→ **Assignment**: Determine how many lines below contain the word "menu", then write that number by itself.

→ **Records for this task**:
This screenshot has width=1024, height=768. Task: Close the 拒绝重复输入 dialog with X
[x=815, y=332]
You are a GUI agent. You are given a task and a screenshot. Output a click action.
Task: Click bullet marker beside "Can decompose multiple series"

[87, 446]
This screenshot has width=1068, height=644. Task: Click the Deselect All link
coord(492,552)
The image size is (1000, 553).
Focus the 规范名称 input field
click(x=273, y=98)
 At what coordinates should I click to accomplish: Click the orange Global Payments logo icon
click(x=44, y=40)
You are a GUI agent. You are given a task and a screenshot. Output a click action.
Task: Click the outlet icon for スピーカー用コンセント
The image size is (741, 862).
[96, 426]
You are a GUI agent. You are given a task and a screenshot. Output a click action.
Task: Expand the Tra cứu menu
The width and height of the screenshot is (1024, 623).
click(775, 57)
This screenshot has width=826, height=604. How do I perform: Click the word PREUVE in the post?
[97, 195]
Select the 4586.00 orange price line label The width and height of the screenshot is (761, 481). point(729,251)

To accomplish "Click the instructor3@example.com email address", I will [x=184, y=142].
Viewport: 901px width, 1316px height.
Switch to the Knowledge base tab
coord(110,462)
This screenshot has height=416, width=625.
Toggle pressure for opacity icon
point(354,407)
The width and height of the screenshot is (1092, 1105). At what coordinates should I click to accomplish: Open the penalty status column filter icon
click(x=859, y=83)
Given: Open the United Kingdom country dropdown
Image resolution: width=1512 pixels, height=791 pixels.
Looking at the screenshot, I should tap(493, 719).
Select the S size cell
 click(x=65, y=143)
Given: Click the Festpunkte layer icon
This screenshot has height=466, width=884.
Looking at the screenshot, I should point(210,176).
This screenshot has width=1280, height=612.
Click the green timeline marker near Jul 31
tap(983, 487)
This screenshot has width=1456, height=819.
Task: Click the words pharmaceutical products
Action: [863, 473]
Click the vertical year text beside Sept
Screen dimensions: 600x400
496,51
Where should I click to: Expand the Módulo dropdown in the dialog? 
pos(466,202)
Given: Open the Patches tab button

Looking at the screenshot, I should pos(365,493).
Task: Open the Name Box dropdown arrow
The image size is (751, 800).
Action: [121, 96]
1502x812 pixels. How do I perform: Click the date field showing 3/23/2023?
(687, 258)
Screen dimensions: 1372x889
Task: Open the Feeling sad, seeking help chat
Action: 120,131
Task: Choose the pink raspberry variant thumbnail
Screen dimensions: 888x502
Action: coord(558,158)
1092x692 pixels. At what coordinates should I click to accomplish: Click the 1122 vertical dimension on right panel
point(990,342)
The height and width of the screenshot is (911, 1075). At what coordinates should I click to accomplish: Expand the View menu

→ **Answer to this problem**: 2